Anna finally married on July 4, 1546 in Regensburg at the age of 17, Duke Albrecht V of Bavaria, the younger brother of her first fiancé. The wedding gift was 50,000 Guilder. This marriage was part of a web of alliances in which her uncle Emperor Charles V hoped to secure Duke Wilhelm’s support before embarking on the Schmalkaldic Wars. Indeed, Duke Wilhelm, though he remained formally neutral, granted the passage of Imperial troops to march against the forces of the Schmalkaldic League which besieged the Ingolstadt fortress.

After their marriage, the young couple lived at the Trausnitz Castle in Landshut, until Albrecht became duke upon his father’s death on March 7, 1550. At the Munich Residenz, Anna and Albrecht had great influence on the spiritual life in the Duchy of Bavaria, and enhanced the reputation of Munich as a city of art, by founding several museums and laying the foundations for the Bavarian State Library.
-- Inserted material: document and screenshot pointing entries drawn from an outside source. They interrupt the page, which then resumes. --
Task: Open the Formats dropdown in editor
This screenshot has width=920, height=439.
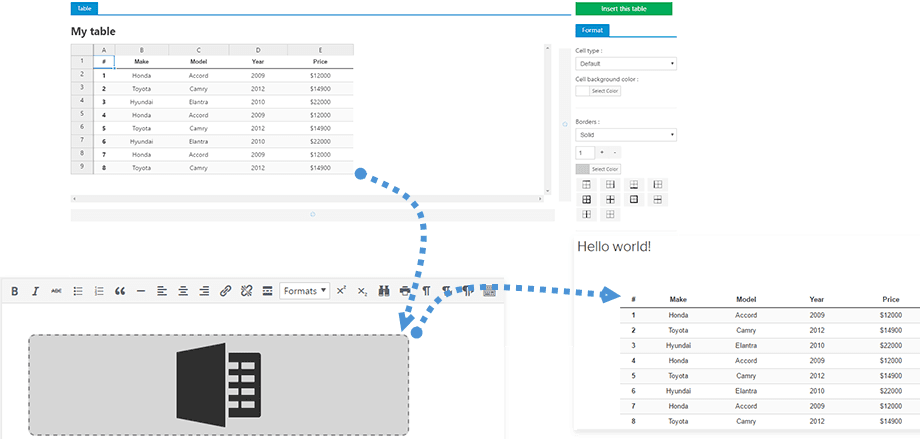Action: coord(305,291)
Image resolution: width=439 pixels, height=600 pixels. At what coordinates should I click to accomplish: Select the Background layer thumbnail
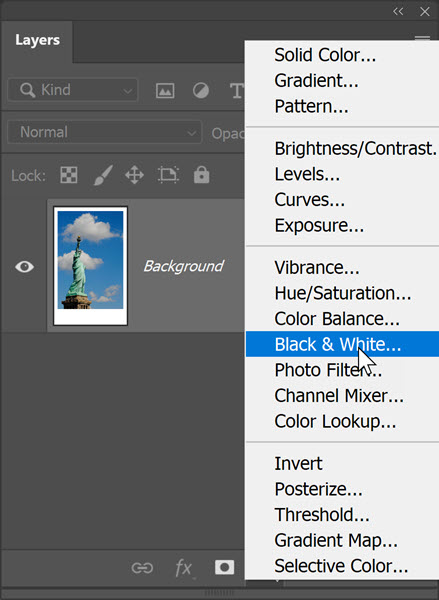tap(90, 266)
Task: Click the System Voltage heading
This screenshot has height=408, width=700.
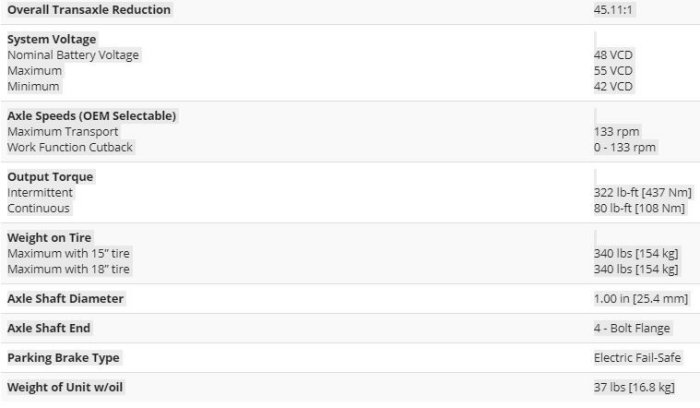Action: tap(51, 40)
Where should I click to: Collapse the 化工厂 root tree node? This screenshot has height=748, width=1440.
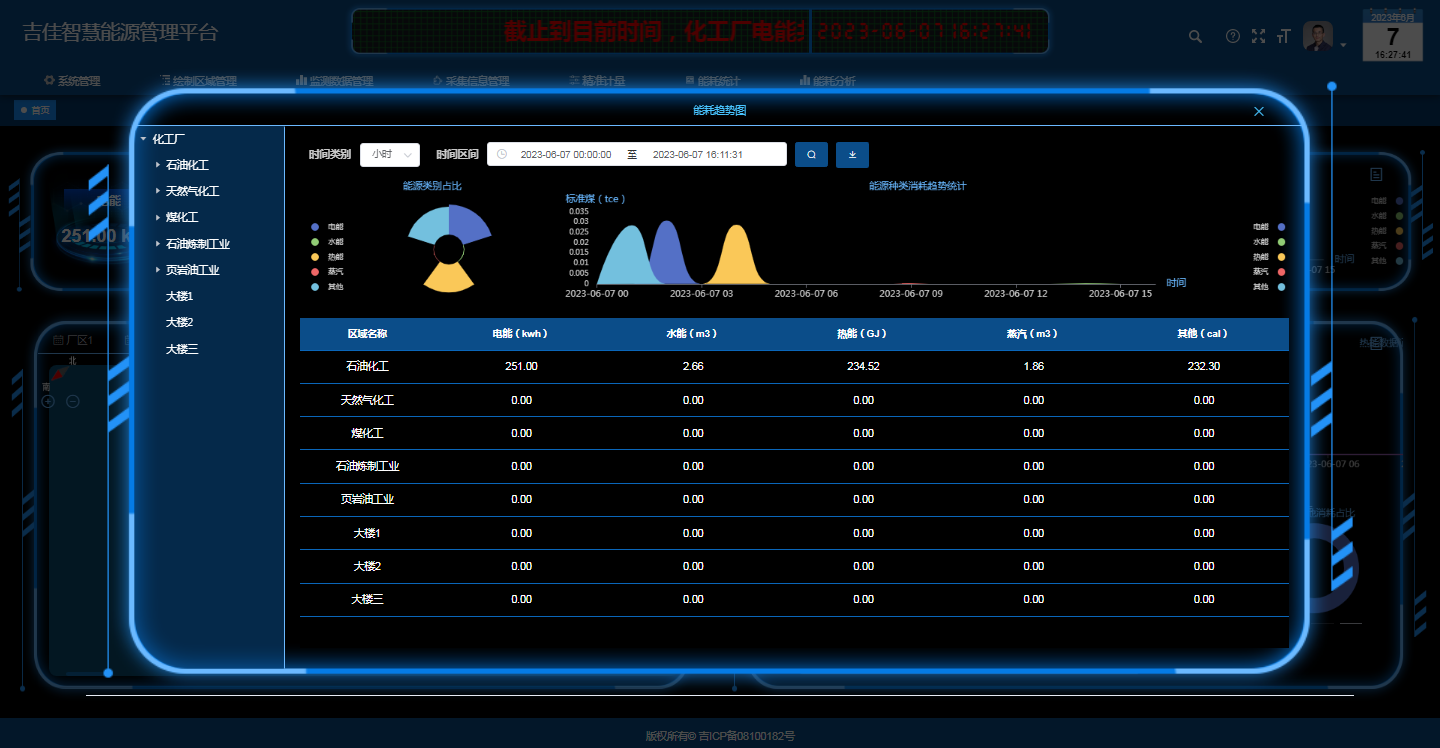144,139
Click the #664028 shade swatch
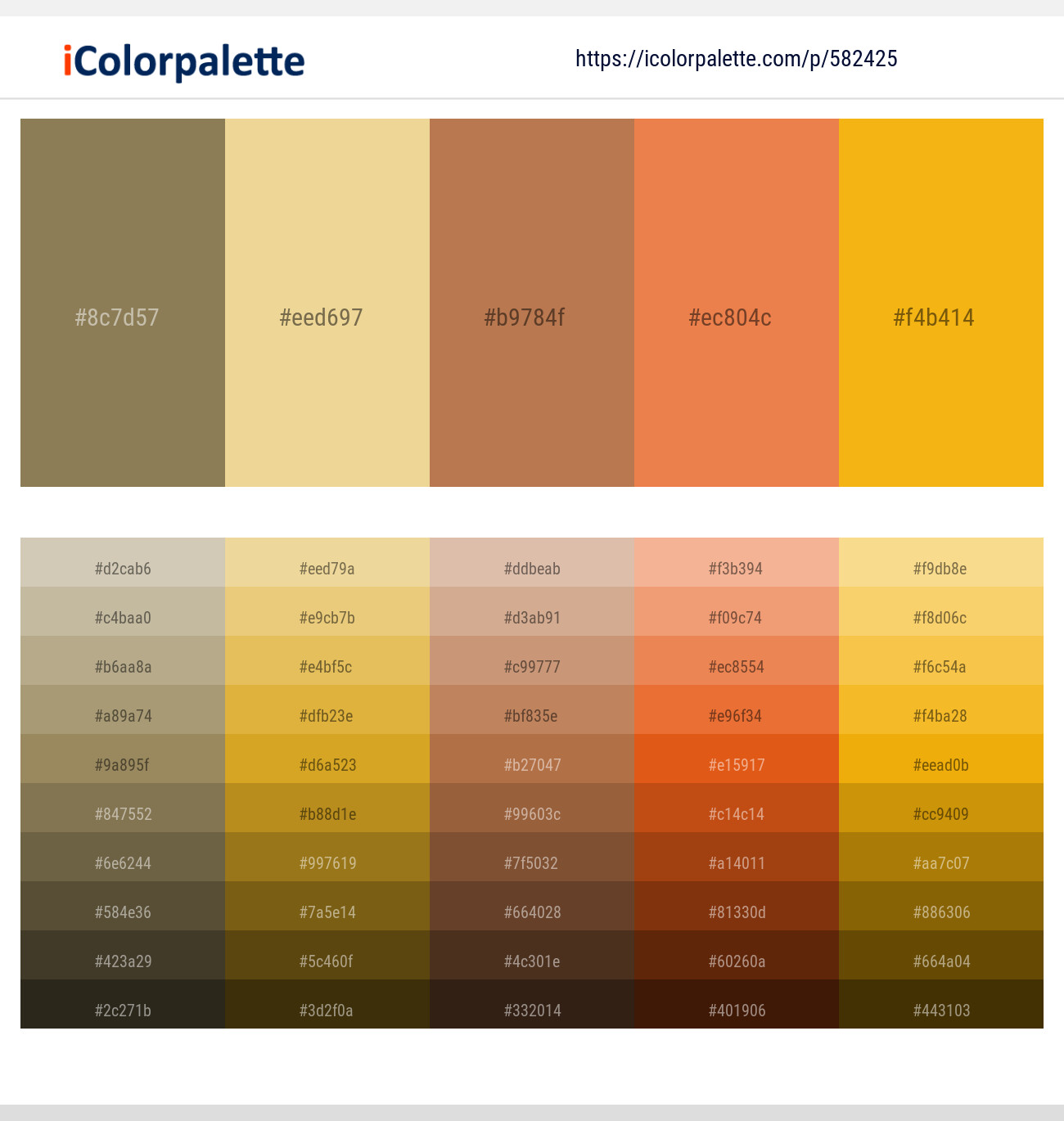Image resolution: width=1064 pixels, height=1121 pixels. point(531,912)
Anna and Albrecht were also patrons to the painter Hans Muelich and the Franco-Flemish composer Orlande de Lassus. In 1552, the duke commissioned an inventory of the jewelry in the couple’s possession. The resulting manuscript, still held by the Bavarian State Library, was the Jewel Book of the Duchess Anna of Bavaria (“Kleinodienbuch der Herzogin Anna von Bayern”), and contains 110 drawings by Hans Muelich.

A religious woman, Anna made extensive donations to the Catholic abbey of Vadstena in Sweden and generously supported the Franciscan Order. She also provided a strict education of her grandson, the later Elector Maximilian I of Bavaria.

When her husband died on October 24, 1579 and was succeeded by his eldest surviving son, Wilhelm V, Anna as duchess dowager maintained her own court at the Munich Residenz. 150 years after her death in 1590, her descendant Elector Charles I of Bavaria used her marriage treaty with Albrecht as a pretext to claim the Austrian and Bohemian crown lands of the Habsburg monarchy.